▸ **Exercise**:
Transcribe the text of all the records below word for word, leaving the pictures out.

* BEGIN *

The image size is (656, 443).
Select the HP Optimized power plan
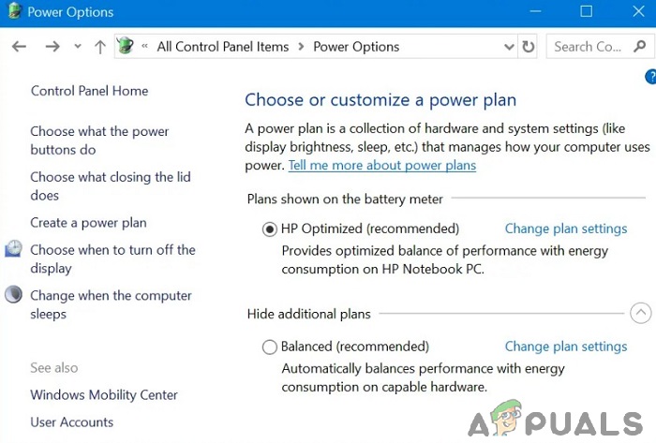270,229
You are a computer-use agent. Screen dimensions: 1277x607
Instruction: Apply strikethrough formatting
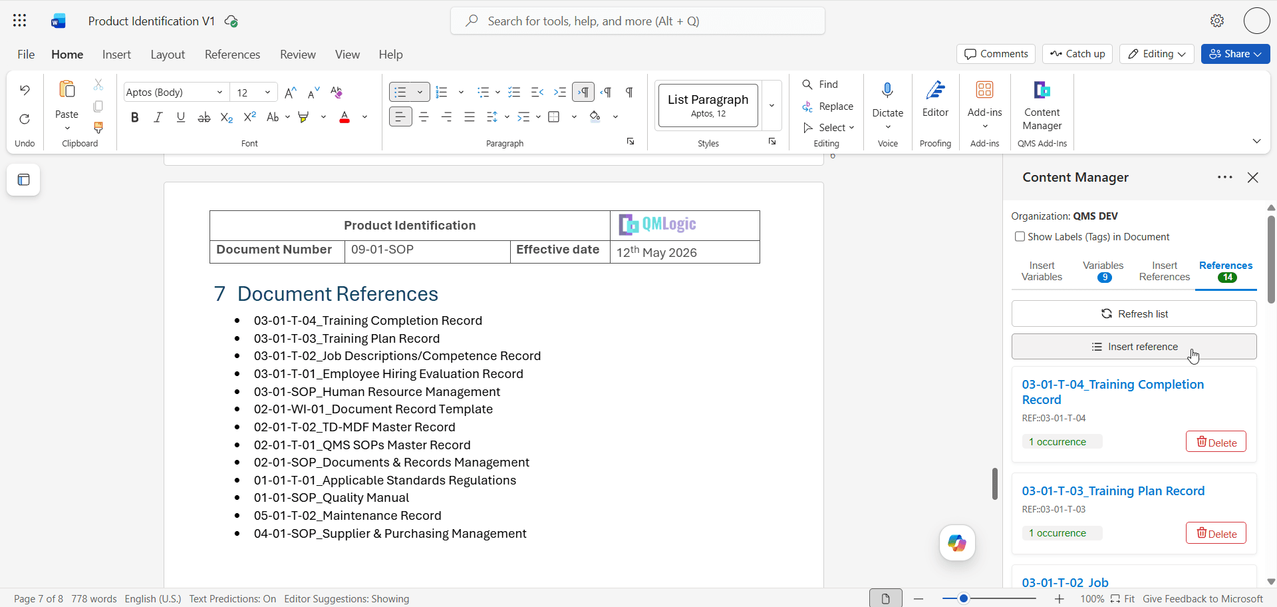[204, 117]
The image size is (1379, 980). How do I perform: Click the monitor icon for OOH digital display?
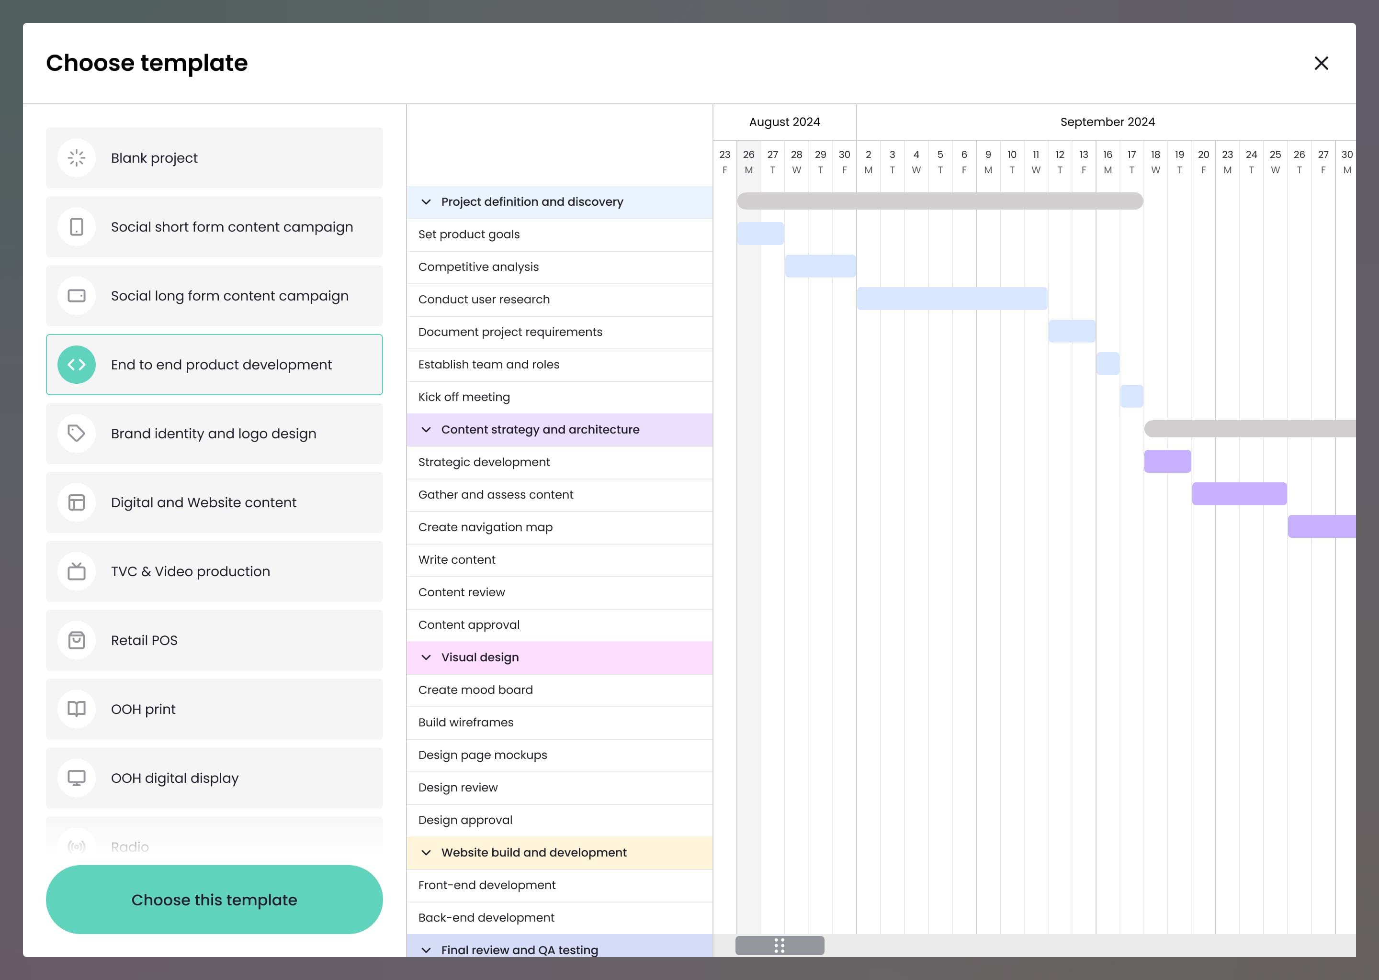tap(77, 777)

* END *

▸ **Final result**:
The image size is (656, 443).
Select the HP Optimized power plan
270,229
You are a computer-use agent. Screen dimensions: 1277x607
Instruction: Apply strikethrough formatting
[204, 117]
The image size is (1379, 980). How do I perform: Click the monitor icon for OOH digital display?
tap(77, 777)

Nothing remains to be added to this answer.